As I scroll through the “for you” page on TikTok or the “explore page” on Instagram, I notice that the same typical person always shows up on my feed– a white male or female. As a black girl, I’ve always felt misrepresented by the media. It made me feel as if being a black woman “wasn’t good enough.” I was running into the same problem as I searched for a book for English class at Lincoln High School’s library. All I wanted was to find a novel that I could connect and relate to on a personal level. One of Lincoln’s librarians, Ms. Lieberman, introduced me to a novel “Black Enough,” that not only I could connect to, but a book that I think thousands of young black teens around America could also connect with. 

 

“Black Enough” includes 17 captivating stories written by 17 different authors, and edited by Ibi Zoboi, New York Times bestselling author of novels “My Life as an Ice Cream Sandwich,” “Pride” and “American Street.” The stories in “Black Enough” represent the diversity of the black community in the United States, including stories on the struggle to fit in, finding yourself, young love, heartbreak, wealth and immigration. 

 

Renée Watson’s “Half A Moon” tells the story of sisters struggling with their relationship at an overnight camp in Portland, Oregon.

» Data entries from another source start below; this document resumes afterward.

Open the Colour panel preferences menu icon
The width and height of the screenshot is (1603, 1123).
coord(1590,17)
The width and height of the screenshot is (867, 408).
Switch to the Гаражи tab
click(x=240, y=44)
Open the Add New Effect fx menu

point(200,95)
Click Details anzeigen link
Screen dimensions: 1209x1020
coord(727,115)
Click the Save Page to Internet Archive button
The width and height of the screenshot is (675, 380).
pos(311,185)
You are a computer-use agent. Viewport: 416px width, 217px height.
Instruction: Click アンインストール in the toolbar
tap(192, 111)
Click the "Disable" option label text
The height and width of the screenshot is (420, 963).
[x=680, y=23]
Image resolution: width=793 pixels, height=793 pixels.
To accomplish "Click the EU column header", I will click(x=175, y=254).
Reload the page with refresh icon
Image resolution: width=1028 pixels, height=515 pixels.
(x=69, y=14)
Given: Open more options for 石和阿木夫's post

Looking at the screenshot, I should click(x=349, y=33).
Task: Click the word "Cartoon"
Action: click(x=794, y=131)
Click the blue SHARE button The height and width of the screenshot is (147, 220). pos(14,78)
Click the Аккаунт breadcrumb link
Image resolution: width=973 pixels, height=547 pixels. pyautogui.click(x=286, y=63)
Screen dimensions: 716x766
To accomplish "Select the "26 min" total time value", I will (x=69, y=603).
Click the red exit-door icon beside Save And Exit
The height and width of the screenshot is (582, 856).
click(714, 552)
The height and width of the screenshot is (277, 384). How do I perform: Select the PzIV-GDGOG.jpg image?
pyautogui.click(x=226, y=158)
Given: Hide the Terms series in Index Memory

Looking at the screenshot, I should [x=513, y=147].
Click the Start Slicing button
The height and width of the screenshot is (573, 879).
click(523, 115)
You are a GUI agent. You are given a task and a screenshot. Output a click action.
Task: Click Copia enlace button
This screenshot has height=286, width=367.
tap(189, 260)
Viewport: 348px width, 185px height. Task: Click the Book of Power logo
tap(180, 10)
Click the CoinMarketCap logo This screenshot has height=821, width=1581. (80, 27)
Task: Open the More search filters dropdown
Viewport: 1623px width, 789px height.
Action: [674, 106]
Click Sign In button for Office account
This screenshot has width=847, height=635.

Jay Coles’s “Wild Horses, Wild Hearts” is a romantic piece involving the unexpected relationship between two cowboys in the south whose families hate each other. Brandy Colbert’s “Oreo” tells the story of Joni, a black girl who has always grown up around whites. Joni’s always been used to others thinking she’s “not black enough,” but ever since her cousin called her an oreo, she felt like she couldn’t even fit in with her family. 

 

As a young black girl who’s grown up in Portland, a city with a small black population, I immediately felt a strong connection to Joni’s story. Ever since first grade I’ve always been the only or one of the only black girls in my class. It’s something I got used to quickly, but I never got used to not feeling black enough. “Black Enough” and Colbert’s short story helped me realize that every black person is enough. 

 

I know that there are so many other black men, women and members of the LGBTQ+ community who feel or have felt just like I did. That is why “Black Enough” is so important and should reach a wider audience. With more than a dozen short stories about being young and black in America, “Black Enough” will make other young black people feel represented by showcasing the beauty and uniqueness of the different members of the black community.